I walked over to the side of the house to make sure I hadn’t blacked out and walked over there like some sort of gardening zombie (Hydraaaaangeas!) to dig up the cable. As expected the ground there was undisturbed, but that did nothing to refute the fact that we had no electronic access to the outside world.

While the wife called the cable company, I picked up my tools. As I was putting them away, I felt a vibration from the shovel’s wooden handle. I pulled out my earbuds to hear a metallic chuckle and a faint “Again. Use me again…” Spooked, I hung it up on the wall as quickly as I could and left it there.

It turned out that as time passed the shovel’s power had grown, and instead of just taking out our cable it had affected an area miles-wide. Without even having to touch a wire it had sent its evil energies though the earth to sever internet access for hundreds of families. Children cried when they couldn't watch Blues Clues. Teen angst soared as they couldn't sing along to re-runs of Glee. I realized that I was the owner of an implement of unspeakable power (I can write about it, but speak? No.)

Am I now going to be one of the conflicted super-men, who doesn’t want to use his power but is unable to stop himself? Do I have enough fortitude to resist the temptation of the evil spade in my garage? I have no one to help me in this struggle. There are no support groups for owners of wicked gardening tools (Hi, my name is Keith and I’m an evil gardener).

If my success with resisting Chips Ahoy is any indication, I am going to dig again. It’s only a question of when. Will my shovel’s power have grown even greater? How many people will be affected? All of Michigan? North America? The world? Could I create a fail whale of global proportions just by digging a hole in my yard? I don’t know, and the questions haunt me, begging for answers.

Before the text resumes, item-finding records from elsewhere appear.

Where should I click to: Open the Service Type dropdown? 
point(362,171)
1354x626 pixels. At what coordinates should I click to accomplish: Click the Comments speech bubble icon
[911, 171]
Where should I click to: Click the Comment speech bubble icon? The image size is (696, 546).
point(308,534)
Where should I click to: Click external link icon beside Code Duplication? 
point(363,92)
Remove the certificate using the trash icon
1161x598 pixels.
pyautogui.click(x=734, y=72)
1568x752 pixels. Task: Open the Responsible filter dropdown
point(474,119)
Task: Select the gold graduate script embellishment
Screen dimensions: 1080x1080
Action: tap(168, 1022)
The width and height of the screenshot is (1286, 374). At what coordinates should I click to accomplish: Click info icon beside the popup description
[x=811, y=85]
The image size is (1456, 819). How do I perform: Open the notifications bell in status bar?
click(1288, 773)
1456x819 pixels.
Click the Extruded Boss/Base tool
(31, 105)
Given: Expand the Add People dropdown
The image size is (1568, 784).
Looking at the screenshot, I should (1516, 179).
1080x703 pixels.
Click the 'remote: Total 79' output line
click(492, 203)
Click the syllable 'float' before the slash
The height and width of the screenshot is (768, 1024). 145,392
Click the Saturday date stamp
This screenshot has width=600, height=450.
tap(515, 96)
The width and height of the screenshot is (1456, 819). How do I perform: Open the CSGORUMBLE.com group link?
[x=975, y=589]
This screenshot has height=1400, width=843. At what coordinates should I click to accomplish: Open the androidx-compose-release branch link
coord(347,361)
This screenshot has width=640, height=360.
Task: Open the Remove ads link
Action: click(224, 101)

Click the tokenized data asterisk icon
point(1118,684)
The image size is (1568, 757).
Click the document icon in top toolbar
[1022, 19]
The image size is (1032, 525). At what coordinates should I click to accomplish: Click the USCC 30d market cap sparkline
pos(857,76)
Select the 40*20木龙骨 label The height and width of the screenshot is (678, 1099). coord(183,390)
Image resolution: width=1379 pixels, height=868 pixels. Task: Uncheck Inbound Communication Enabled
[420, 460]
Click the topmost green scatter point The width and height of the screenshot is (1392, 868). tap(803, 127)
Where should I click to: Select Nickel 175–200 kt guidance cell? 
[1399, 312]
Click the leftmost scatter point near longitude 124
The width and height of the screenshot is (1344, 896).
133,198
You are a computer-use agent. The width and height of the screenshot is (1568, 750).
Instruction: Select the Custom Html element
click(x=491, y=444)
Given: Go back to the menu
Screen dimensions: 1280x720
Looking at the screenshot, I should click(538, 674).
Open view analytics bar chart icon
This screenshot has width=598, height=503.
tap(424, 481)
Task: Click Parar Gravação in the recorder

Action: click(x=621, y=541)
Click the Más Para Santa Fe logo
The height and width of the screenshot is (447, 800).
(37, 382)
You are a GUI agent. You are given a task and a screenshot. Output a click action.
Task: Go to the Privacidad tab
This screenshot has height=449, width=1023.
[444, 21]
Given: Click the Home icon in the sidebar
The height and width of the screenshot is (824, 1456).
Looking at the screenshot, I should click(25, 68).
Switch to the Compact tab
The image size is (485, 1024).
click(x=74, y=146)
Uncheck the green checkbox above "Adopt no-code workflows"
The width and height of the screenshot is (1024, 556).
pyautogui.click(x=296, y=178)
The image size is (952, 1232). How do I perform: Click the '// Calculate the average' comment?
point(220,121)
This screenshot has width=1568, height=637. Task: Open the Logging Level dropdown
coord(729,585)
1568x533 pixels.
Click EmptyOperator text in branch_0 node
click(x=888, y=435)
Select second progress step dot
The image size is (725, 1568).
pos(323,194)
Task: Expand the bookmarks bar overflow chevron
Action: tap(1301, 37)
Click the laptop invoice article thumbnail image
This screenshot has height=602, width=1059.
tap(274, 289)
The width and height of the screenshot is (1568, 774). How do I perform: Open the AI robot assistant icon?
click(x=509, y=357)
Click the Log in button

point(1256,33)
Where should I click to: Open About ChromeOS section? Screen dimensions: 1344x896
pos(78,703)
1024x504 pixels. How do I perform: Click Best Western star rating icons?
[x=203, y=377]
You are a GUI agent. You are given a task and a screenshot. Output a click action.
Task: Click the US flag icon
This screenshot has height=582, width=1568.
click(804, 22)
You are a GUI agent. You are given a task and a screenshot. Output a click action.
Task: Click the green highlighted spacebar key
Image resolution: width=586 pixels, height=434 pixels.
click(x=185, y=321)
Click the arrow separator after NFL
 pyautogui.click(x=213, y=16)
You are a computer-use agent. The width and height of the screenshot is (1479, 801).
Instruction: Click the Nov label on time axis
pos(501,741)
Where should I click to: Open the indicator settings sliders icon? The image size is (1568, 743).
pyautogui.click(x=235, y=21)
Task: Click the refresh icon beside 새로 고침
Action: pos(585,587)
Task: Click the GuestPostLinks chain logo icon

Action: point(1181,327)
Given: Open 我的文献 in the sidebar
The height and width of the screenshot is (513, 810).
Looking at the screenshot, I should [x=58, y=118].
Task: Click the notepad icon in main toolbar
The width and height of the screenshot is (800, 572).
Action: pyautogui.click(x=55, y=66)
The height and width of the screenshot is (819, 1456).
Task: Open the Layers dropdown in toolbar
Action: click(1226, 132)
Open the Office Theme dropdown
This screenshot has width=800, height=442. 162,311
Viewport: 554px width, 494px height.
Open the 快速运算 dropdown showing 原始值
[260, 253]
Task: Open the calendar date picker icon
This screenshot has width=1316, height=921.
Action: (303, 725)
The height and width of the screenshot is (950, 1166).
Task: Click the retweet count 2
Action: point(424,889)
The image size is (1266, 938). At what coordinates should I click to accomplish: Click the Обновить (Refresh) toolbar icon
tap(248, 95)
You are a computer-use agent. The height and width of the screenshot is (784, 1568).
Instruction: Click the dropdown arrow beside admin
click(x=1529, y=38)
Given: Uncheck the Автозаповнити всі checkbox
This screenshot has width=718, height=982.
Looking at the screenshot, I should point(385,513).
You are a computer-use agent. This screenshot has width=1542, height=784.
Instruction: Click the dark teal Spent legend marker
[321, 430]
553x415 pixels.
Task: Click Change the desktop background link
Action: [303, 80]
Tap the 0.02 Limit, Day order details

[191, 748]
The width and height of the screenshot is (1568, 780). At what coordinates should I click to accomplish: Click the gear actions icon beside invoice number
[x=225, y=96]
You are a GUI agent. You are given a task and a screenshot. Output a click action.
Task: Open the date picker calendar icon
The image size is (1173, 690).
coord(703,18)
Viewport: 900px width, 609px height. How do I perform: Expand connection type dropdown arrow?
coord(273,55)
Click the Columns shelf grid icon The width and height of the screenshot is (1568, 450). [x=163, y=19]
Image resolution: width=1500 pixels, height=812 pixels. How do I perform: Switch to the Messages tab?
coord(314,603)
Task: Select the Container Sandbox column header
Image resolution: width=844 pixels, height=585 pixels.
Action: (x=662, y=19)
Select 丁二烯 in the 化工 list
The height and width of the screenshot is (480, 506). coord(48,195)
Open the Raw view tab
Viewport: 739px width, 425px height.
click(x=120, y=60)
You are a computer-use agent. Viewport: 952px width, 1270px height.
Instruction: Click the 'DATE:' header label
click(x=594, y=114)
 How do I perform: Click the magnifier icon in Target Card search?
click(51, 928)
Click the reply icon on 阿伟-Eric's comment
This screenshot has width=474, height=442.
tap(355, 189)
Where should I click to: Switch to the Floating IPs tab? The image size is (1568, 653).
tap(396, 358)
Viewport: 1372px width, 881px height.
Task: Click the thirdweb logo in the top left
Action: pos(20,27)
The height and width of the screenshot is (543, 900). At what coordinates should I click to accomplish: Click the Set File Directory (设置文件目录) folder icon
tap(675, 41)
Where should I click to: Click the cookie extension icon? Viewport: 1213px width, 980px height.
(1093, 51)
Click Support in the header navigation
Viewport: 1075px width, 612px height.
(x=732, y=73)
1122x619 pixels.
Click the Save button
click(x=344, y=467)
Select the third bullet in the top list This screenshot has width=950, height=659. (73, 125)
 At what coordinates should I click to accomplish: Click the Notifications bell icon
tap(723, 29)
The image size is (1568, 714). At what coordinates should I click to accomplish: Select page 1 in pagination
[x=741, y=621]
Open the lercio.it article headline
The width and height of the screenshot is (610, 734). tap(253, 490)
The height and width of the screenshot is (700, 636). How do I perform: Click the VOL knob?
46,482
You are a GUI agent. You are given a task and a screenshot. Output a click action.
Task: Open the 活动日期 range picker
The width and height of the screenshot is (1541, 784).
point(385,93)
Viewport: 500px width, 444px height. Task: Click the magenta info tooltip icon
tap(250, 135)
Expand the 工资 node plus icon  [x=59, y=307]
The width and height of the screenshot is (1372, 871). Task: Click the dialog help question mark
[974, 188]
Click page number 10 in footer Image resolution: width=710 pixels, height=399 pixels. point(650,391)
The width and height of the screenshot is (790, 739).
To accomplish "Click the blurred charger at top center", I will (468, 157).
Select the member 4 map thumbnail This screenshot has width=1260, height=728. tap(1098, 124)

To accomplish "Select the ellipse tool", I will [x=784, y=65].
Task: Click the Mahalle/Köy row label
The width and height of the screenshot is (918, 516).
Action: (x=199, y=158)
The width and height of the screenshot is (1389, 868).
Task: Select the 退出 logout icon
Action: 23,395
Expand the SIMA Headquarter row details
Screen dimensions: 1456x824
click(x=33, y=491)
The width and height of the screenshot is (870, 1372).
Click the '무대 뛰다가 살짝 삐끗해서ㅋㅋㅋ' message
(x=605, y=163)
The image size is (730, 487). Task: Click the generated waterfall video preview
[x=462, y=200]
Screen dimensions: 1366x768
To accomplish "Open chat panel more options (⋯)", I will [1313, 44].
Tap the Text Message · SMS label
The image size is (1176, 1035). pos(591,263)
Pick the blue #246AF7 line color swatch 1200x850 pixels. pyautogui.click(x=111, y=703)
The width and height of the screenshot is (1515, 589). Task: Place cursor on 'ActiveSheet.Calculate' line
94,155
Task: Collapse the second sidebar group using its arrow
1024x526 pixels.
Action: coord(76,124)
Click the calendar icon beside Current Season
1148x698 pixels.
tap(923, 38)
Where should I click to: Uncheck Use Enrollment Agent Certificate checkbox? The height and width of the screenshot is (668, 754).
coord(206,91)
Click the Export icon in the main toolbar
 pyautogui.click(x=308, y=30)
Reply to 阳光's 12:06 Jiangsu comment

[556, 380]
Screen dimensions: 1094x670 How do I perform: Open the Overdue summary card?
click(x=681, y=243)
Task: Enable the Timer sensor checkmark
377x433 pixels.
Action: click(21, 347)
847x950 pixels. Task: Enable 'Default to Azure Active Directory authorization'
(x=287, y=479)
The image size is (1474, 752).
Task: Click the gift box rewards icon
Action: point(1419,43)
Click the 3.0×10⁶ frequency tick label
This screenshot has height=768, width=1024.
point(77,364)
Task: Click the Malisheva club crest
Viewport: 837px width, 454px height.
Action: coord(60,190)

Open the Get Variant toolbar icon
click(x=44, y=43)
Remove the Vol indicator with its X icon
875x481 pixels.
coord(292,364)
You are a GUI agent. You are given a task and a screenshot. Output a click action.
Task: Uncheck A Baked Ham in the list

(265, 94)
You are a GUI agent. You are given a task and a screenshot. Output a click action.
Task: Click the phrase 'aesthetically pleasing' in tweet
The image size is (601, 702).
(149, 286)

So now you know my story, my super-gardener origin as it were. If you desire the services of me and my mighty shovel, you can find me at the local Home Depot. I’m thinking about buying a shrubbery.

2 comments:

Anonymous said...

your nephew feels that there should be evil powers for the shrubbery that you are going to buy. LOL

Gary G said...

I must say, that shovel must have been built out of the pieces of the Christine-like trencher they used on Vandenberg AFB one day. They were digging a good distance from the cable markers and still managed to sever one of our cables. Turns out that the poeple who placed the markers were lazy and thought it would be too hard to place the markers where the cable actually was, but I still think that digging devices are inherently evil. You could destroy the shovel, but it would just come back as a cable-destroying instrument of destruction.